Identifying factors to reduce car use by morning commuters

This research programme was undertaken between 1998 and 2003 in partnership with Dr Charles Sullivan of Capital Research, Wellington and Professor David Hensher of the Institute of Transport Studies, Sydney. It was funded by the New Zealand Government's research and development investment agency, the Foundation for Research, Science and Technology

Extensive consultation with government agencies, local authorities, the New Zealand Automobile Association and passenger transport providers, among others, led us to focus our research programme on managing and reducing car use by:

  • examining the "big picture" in which people make their travel decisions
  • developing an understanding of the constraints they face when they make travel decisions in various contexts, including:
    • weekday morning commutes (before 10 a.m.)
    • weekend travel
    • their children's journey to school
    • ascertaining people's response to various options to encourage a reduction in car use.

Our work on the latter led to a separate research programme trialling Walking School Bus networks in 4 Christchurch schools.

We designed and administered a sophisticated stated preference questionnaire of 613 car drivers in Auckland and Wellington in 1999/2000. In 2001, we revised this survey and administered it to 252 car drivers in Christchurch. We geo-coded the home to work distances for all 3 cities. We analysed the resultant database using standard statistical methods along with multinomial logit analysis. We compared our sample composition with the 1997/98 New Zealand Household Travel Survey (involving 8000 individuals) and found that our sample was broadly comparable.

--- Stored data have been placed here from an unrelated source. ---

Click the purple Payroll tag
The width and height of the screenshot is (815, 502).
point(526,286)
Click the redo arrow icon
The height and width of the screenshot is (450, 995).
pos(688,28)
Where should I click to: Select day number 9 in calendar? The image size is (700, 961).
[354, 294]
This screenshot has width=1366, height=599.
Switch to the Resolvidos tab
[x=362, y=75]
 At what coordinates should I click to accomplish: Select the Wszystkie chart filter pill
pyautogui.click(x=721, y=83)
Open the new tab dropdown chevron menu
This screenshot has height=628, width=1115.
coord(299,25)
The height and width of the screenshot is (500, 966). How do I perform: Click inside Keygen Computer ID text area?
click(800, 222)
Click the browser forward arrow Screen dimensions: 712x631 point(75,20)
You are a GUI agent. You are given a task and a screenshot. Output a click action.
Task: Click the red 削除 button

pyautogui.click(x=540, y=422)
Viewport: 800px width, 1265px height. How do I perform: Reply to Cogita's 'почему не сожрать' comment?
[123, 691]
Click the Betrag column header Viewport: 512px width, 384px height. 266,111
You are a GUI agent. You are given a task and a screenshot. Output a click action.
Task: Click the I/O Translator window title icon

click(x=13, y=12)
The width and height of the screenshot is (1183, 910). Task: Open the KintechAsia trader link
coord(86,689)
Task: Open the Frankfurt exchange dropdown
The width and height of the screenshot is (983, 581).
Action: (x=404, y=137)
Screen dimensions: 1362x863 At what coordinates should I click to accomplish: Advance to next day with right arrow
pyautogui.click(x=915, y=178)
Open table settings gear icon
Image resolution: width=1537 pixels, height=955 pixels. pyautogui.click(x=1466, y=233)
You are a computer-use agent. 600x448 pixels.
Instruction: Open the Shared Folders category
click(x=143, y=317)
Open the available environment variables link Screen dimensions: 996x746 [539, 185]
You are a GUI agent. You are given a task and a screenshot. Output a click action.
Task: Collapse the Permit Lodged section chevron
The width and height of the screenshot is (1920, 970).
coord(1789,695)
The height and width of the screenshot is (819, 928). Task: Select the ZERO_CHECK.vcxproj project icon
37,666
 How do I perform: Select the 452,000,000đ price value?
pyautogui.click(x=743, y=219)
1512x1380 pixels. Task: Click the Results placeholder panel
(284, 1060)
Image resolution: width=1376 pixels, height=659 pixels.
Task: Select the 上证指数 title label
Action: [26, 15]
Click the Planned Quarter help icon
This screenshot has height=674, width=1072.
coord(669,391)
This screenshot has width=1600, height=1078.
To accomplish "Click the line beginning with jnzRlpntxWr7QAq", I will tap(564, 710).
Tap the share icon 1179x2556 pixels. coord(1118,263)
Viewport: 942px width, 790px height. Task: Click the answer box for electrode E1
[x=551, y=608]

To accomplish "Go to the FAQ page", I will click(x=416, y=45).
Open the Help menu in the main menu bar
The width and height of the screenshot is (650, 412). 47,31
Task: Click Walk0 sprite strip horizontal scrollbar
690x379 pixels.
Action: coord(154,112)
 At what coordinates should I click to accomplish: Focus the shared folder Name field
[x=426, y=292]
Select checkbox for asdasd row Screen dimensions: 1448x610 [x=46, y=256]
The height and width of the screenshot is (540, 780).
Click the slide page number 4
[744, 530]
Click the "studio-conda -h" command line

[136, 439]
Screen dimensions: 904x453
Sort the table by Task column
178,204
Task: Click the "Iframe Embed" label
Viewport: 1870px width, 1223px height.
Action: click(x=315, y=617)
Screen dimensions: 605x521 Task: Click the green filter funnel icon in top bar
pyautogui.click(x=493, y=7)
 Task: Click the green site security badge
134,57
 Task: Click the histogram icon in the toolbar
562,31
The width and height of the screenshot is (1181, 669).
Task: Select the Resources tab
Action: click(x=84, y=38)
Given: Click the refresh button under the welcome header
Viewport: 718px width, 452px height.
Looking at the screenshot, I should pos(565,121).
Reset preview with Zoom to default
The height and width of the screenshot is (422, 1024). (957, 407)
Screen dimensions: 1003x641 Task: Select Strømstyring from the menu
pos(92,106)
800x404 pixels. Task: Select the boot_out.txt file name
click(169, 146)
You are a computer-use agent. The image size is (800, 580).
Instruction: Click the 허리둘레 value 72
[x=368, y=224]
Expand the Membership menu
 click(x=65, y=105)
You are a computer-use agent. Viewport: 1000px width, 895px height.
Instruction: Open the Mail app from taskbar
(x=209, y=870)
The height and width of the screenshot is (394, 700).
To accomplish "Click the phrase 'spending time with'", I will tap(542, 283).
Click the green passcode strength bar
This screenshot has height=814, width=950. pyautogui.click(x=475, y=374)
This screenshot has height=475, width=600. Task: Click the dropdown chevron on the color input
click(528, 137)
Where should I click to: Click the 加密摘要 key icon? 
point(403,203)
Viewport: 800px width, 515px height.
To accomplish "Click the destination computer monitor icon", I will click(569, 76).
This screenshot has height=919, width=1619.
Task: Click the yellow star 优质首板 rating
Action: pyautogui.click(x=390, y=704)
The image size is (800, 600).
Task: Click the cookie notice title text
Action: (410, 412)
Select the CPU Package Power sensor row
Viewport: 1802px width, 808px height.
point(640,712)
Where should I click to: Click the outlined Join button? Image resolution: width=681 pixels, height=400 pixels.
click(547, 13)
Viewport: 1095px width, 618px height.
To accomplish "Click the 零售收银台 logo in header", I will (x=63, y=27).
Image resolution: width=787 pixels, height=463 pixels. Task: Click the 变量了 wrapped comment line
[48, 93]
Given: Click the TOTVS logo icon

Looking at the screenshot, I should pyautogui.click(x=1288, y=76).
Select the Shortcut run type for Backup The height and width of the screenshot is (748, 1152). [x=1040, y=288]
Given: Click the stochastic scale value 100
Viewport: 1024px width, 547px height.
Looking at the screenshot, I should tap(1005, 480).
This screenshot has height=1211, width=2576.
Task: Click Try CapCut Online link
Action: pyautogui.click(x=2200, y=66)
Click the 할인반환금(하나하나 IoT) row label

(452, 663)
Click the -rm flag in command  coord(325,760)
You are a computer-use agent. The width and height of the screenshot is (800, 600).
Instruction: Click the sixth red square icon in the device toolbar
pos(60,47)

Recognising that each of these regions (Auckland, Wellington and Christchurch) is different, we analysed each region separately, as well as developing a national model. We estimated the marginal effect of these policy tools, both "carrots" and "sticks", on an individual's decision to travel by car:

  • implementing a $5 or $10 toll ($2.50 and $5 in Christchurch)
  • implementing a 10 or 30 per kilometre vehicle registration surcharge
  • increased parking constraints:
    • a $5 or $10 surcharge on public car parking buildings ($2.50 and $5 in Christchurch)
    • implementing short term (P<120) on-street parking within .5 or 1.5 kilometres of the work place
    • increasing on-street parking charges to $2.50 or $5 per hour ($1.25 and $2.50 per hour in Christchurch).
  • improved frequency of passenger transport services, either in the "peak" periods or "off-peak" (not included in Christchurch)
  • improved / shortened trip times for passenger transport and high-occupancy vehicles
  • reduced passenger transport fares by 25% or 50%
  • improved routing of passenger transport services
  • improved cycle lane availability along 50% or 100% of the route to work / place of study (Christchurch only).

The major results quantifying the impact of these policy tools on car use were published in 2004 in the international journal Transport Policy.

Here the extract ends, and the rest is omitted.